Data is an important asset in the eyes of EdTech companies. But the realization of value from data – for example through data-driven technology and the personalization of learning – depends on being able to collect, store, process, and analyse enormous quantities. In this post, part of our series on the digitalisation of education, Kean Birch, Professor at York University, asks what material limits the EdTech sector is likely to come up against – and what this means for who benefits from innovation.
I’m part of an ongoing research project called “Universities and Unicorns” that’s exploring how education technology companies – or EdTech – are transforming higher education by taking over different aspects of the educational process. Often, EdTech are startups with extraordinarily high valuations despite never being profitable, which is where the ‘unicorn’ moniker comes in – it is used by venture capitalists to define private companies valued at over US$1 billion.
EdTech are trying to insert themselves into the higher education system at different points in the teaching and learning process. It might be in providing content to students (e.g. MOOCs), providing digital services to universities or their faculty (e.g. online programme management), or in transforming the very basis of the learning process itself, through technologies like those that identify key sections of digitalised course readings for students through algorithmic analyses of past student performances. There’s a lot going on in EdTech, once you start looking; not all of it is going to be good for teaching or learning, and not all of it is going to be good for universities and faculty. In fact, there are a range of unintended or unexpected consequences from this expansion of EdTech that we simply can’t predict.
An important issue that has come up during our fieldwork are the attempts by EdTech companies to find a use for all the personal and user data they are collecting, whether deliberately or accidentally. Most EdTech products and services end up producing data in one form or another, and many assume that there is “gold in data”, as one informant told us. Data is an important asset, in their eyes. Although many of these companies don’t actually know what the data that they are collecting can do, they’re still betting their futures on it.
Now, a simple example of how data might be valuable could be in the deployment of an EdTech platform by universities or educators to analyse course performance. This would necessitate the integration of the new platform into university systems and processes, tying together personal student data with platform user data on course performance. Educators might then be able to tell what factors help a student perform well: it could be the time they spend on an assignment, the amount of reading they’ve done, their attendance at lectures and tutorials, or even their sleep patterns. The holy grail of this sort of data-driven technology is the personalization of the learning experience so that students can tailor their learning to suit their goals, abilities, and personalities. At that point, data would become an incredibly valuable asset.
But, and it’s likely going to be a significant hurdle, EdTech comes up against a major infrastructural problem in their ambitions. Personalization is dependent on data analytics – this involves being able to collect, store, process, and analyse an enormous amount of data from an enormous number of individuals to be able to say anything predictive about the best ways to learn or perform, especially if this is personalized. Such inferential analytics underpin algorithmic technologies in other fields, like online advertising, but require both the massification of data and an enormous level of computing power to process, store, and analyse that data. And this is where EdTech is going to come up against its material limits.

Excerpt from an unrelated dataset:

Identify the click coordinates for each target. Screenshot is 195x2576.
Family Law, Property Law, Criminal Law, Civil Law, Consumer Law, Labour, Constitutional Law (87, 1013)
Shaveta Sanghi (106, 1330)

As Meredith Whittaker points out, data-driven innovation is being increasingly dominated by a few large companies and organisations – like universities – that have the computing capacity to collect, process, and analyse data. Everyone else is becoming dependent upon these large organisations, which include companies like Google, Facebook, and Microsoft. Unfortunately, EdTech’s fascination with data and the promise of personalization feeds into this concentration of resources and innovation. It may lead to some strange effects, though. This is illustrated by a recent article in the Financial Times about house building in London. The journalists pointed out that the Greater London Authority was warning housing developers that the city no longer has the energy capacity or infrastructure to meet burgeoning housebuilding demands, especially in West London, because so much electricity is now taken by the data centres built there over the last decade. These data centres use so much energy, they’re stopping other developments.
As EdTech grows as a sector, it’s going to come up against these energy limits too. It’s likely that there simply won’t be the energy infrastructure in place to enable them to exploit the data they’ve collected and turn it into useful products and services. The simple need for computing capacity and data storage are going to require so much electricity that it’ll start becoming too costly to innovate new educational technologies, meaning that learners and teachers alike could miss out on the benefits these companies might provide. On top of this, EdTech needs to take into account the environmental impacts of their digital products and services that depend upon personal and user data; they’ll likely have to pay for carbon offsets or similar, for example. Working out these trade-offs, then, is going to complicate the future of EdTech as they increasingly focus on the use of data in the personalisation of education and learning.
Kean Birch is a Professor at York University, Canada, where he is the Director of the Institute for Technoscience & Society. He is particularly interested in understanding the emergence of technoscientific capitalism. Currently, he is researching how different things (e.g. knowledge, personality, loyalty, etc.) are turned into ‘assets’ and how economic rents are then captured from those assets – basically, in processes of assetization and rentiership.
 The research project is funded by the UK’s Economic and Social Research Council and led by Principal Investigator Dr. Janja Komljenovic at Lancaster University.